#### About this task
Of the entries below, restate word for word only the section that runs from the line with "The height and width of the screenshot is (1200, 540)." to the line with "Select 防弹头盔 item", counting both ends.

### Provided information ###

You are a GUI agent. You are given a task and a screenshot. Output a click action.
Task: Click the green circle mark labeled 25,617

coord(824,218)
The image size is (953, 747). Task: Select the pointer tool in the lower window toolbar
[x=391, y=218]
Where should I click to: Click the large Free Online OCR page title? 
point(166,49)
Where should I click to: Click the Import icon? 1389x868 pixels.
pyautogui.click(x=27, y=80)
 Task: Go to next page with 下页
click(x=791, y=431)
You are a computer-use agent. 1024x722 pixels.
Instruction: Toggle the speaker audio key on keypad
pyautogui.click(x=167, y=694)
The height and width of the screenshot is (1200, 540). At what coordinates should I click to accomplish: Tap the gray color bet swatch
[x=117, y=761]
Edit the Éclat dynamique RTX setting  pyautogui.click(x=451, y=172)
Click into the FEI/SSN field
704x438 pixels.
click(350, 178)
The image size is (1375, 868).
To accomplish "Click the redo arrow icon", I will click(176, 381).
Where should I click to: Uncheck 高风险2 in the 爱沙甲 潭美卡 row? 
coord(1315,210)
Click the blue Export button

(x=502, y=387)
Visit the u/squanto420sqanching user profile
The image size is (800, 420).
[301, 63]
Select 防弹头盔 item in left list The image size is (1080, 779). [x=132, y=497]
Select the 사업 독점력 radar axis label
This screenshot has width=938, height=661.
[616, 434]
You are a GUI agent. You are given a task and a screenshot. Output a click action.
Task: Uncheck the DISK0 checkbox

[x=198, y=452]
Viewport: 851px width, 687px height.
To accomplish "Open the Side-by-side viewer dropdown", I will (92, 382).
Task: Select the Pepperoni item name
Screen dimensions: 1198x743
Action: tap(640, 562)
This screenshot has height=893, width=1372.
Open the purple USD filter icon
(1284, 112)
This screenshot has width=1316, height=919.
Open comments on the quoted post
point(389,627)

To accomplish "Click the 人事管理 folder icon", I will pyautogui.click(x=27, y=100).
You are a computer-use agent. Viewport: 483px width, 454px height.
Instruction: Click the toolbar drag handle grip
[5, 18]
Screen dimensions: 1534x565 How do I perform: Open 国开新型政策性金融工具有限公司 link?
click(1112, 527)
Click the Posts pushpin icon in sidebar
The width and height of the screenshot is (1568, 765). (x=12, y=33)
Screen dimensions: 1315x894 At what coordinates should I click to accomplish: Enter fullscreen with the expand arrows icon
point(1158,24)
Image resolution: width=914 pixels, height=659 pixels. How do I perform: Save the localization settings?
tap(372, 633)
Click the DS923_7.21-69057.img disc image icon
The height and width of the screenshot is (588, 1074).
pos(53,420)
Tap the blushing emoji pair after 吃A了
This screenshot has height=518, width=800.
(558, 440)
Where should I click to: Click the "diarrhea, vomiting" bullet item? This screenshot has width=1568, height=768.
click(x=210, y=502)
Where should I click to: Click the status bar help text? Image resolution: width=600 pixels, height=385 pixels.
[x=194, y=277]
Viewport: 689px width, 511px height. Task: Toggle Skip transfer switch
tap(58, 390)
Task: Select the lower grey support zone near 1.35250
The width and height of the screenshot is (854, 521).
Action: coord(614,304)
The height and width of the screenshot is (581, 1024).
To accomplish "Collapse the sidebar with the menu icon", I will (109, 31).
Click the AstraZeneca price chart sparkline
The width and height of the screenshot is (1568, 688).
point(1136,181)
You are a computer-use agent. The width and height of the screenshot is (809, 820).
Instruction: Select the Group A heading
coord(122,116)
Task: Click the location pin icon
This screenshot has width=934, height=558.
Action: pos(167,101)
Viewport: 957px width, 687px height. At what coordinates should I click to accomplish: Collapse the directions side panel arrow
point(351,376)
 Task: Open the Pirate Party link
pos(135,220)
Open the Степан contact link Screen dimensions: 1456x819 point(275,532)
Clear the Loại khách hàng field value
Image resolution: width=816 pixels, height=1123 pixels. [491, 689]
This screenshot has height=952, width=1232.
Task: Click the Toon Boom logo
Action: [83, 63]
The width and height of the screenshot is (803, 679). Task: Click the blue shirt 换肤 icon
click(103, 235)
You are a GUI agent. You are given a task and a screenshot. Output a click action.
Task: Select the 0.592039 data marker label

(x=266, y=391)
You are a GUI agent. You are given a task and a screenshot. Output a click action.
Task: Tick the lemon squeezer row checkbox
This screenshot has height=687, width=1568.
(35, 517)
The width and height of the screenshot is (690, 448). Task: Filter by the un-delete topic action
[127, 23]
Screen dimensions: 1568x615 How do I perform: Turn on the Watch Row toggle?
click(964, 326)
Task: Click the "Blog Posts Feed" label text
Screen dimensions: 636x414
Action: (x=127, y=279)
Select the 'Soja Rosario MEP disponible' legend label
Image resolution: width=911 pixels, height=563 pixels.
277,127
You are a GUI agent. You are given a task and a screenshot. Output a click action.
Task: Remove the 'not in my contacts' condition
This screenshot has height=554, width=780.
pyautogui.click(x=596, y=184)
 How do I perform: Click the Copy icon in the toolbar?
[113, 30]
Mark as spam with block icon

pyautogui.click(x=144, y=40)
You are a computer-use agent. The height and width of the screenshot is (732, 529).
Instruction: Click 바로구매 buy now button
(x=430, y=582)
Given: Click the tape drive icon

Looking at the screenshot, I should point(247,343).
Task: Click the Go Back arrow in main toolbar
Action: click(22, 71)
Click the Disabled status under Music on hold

###

#### Solution for this exercise
The height and width of the screenshot is (1200, 540). At what coordinates should I click to accomplish: Tap the gray color bet swatch
[x=117, y=761]
Edit the Éclat dynamique RTX setting  pyautogui.click(x=451, y=172)
Click into the FEI/SSN field
704x438 pixels.
click(350, 178)
The image size is (1375, 868).
To accomplish "Click the redo arrow icon", I will click(176, 381).
Where should I click to: Uncheck 高风险2 in the 爱沙甲 潭美卡 row? 
coord(1315,210)
Click the blue Export button

(x=502, y=387)
Visit the u/squanto420sqanching user profile
The image size is (800, 420).
[301, 63]
Select 防弹头盔 item in left list The image size is (1080, 779). [x=132, y=497]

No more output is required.